For this exercise perform three sets, the first of which will have 10 repetitions, and the remaining 2 sets will have 15 repetitions each.
The whole workout should take you no longer than 25-30 minutes if performed correctly.
- Triceps Pushdown
2 dropsets of 25, 12 reps
- Lying Triceps Press
3 sets of 10, 6, 6 reps
- Dips - Triceps Version
3 sets of 8 reps
- Standing One-Arm Dumbbell Triceps Extension
3 sets of 10, 15, 15 reps
Common Errors To Avoid
Improper Exercise Form
The most common error that occurs with tricep exercises is the practice of putting the weight load on the tricep joint, as opposed to on the muscle. It is important to work the muscle instead of the joint. If it is your goal to strengthen your joints, do negatives. However, if your goal is to work the tricep muscle, thus stimulating growth, then be sure that it is the tricep that you are working. This is always an issue of exercise execution and form.

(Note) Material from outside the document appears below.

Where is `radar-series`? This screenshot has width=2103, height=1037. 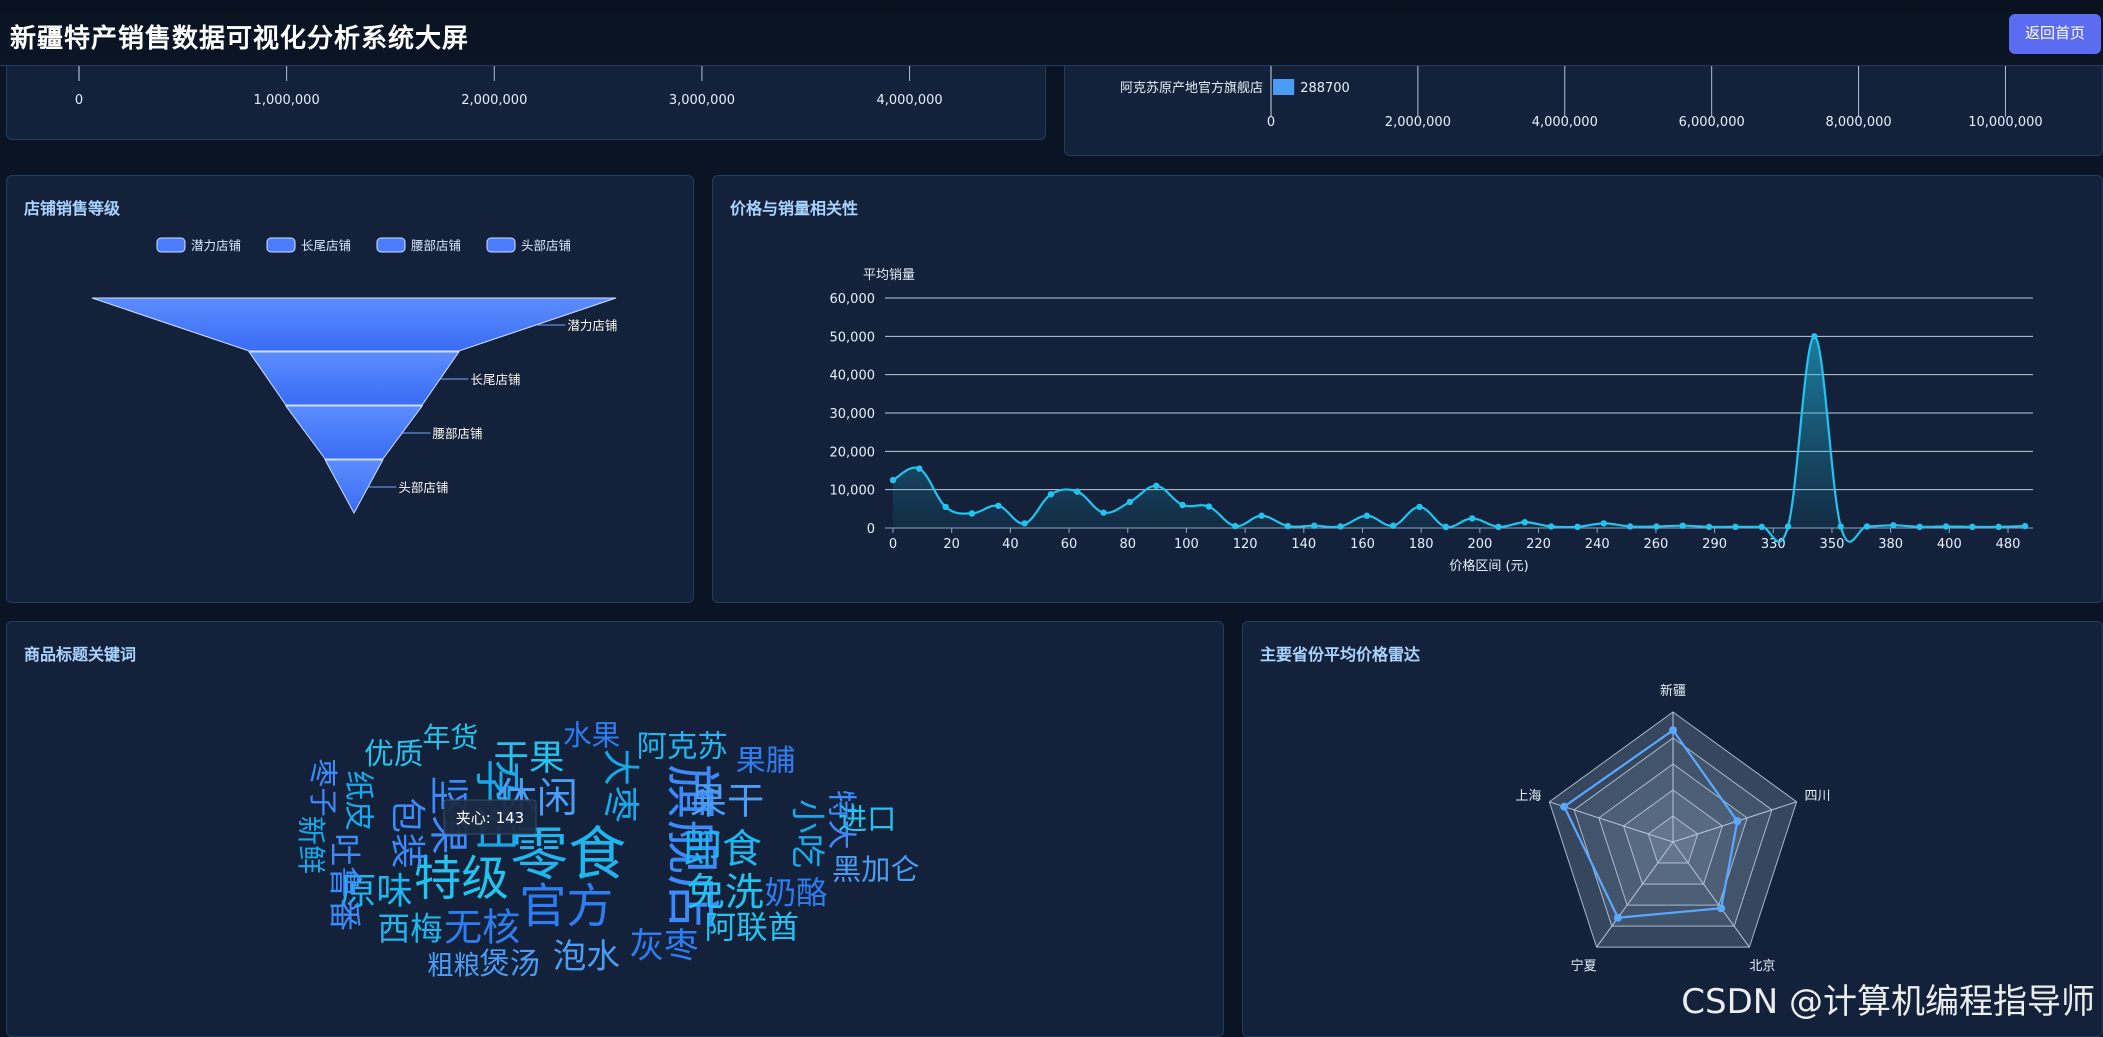 radar-series is located at coordinates (1650, 824).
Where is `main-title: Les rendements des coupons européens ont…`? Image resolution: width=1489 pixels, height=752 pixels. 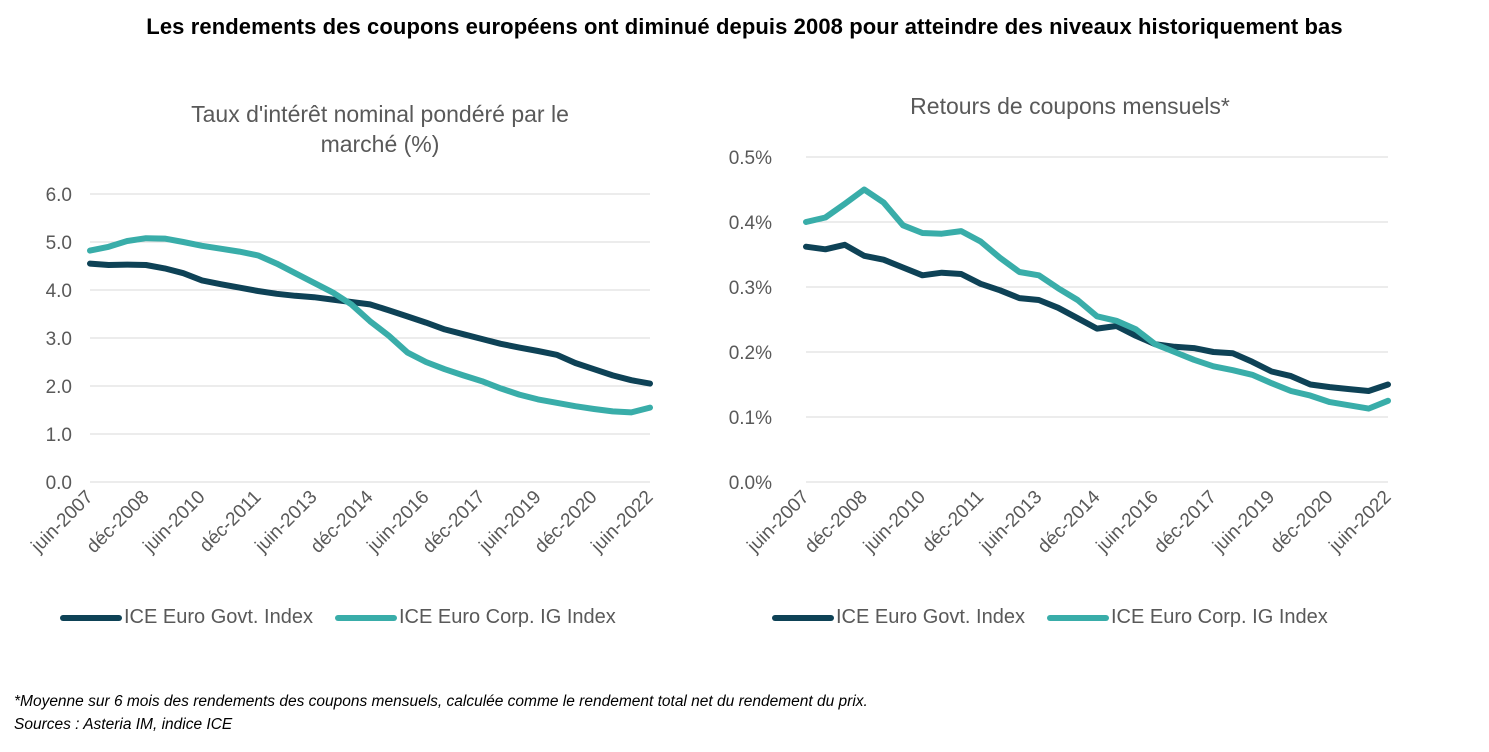
main-title: Les rendements des coupons européens ont… is located at coordinates (744, 26).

With tricep pushdowns, the major form errors are: locking out the elbow at the bottom of the movement, moving the elbow forward at the top of the movement or using too much weight and involving other muscle groups as a result of leaning forward during the pushdown part of the movement.

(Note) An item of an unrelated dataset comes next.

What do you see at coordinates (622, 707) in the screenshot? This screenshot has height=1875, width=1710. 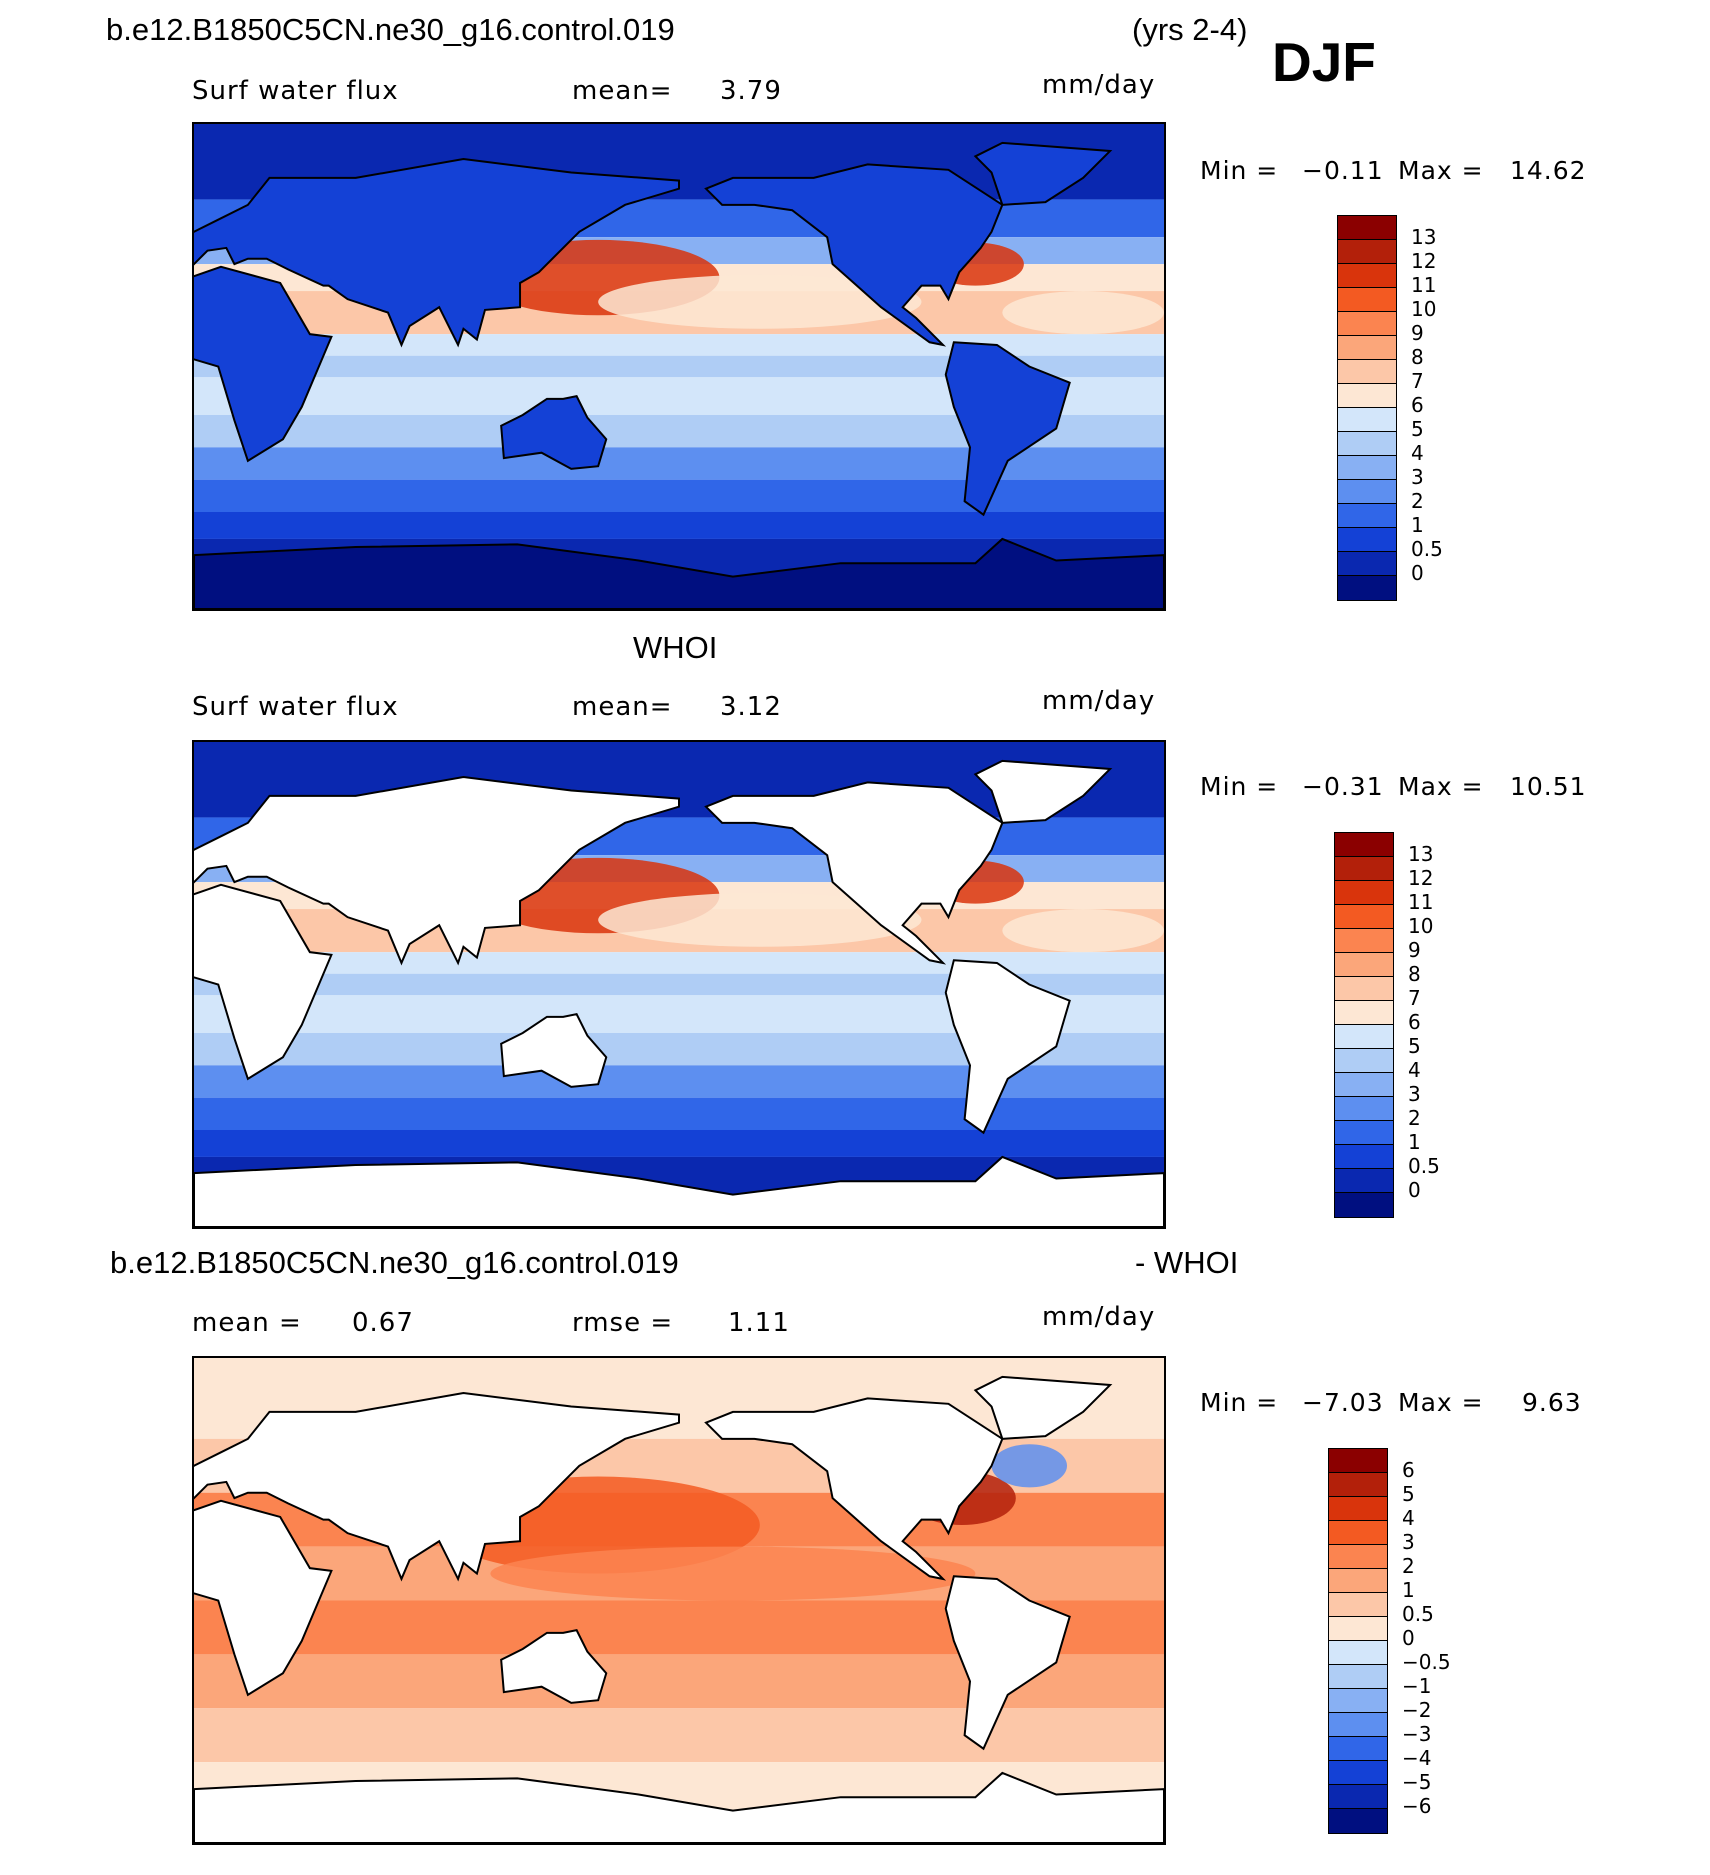 I see `panel2-mean-label: mean=` at bounding box center [622, 707].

With skull crushers it is quite easy to move the arms down the body, thus changing the center of gravity from 45 degrees to 90 degrees. This will result in being able to do more weight, but also less muscle development. Changing the center of gravity will result in the weight load being placed upon the joints and tendons.
When doing dips specifically for tricep development, it is important to not lean too far forward, or else the chest will become involved in the movement.
With seated tricep presses often a person can take the repetition beyond a ninety-degree angle and this can result in undue stress being placed upon the muscle or joint. Locking out at the top of the movement can also compress the joint, which if continued can result in a pinched nerve, or tendonitis. Left untreated this condition can become chronic.
Failure To Fully Develop The Triceps
Many times a bodybuilder will do tricep exercises that result in stimulating the outer head only. This will result in strength increases - to a point. After a while, however, lack of tricep development will begin to affect strength on pressing movements like incline bench presses and flat bench press. A tricep that is underdeveloped [or not developed correctly] will result in symmetry problems. Make no mistake: failure to develop the tricep fully WILL cost you in terms of both strength and symmetry. Failure to develop the triceps fully NOW will result in lost muscle gains LATER.
When doing heavy pressing movements, and even cable movements like tricep pushdowns, the outer head bears much of the stress of the weight load. It is, therefore, necessary to do weak point training if you find yourself in a position of having an underdeveloped inner tricep head. The best way to do this is to alter your hand position on isolationary tricep movements like reverse grip tricep pulldowns. You can also do dumbbell work that targets the inner heads effectively.
The tricep constitutes 66% of total upper arm mass, and thus the importance of developing the triceps fully should not be dismissed. Tricep training is essential to total arm development. A fully developed, championship caliber arm will have full, thick triceps that radiate a message of strength to all who see them.
By developing the triceps fully you can improve symmetry, increase strength and increase muscle mass. By employing the exercises listed here you will be on your way to bigger, stronger and better triceps.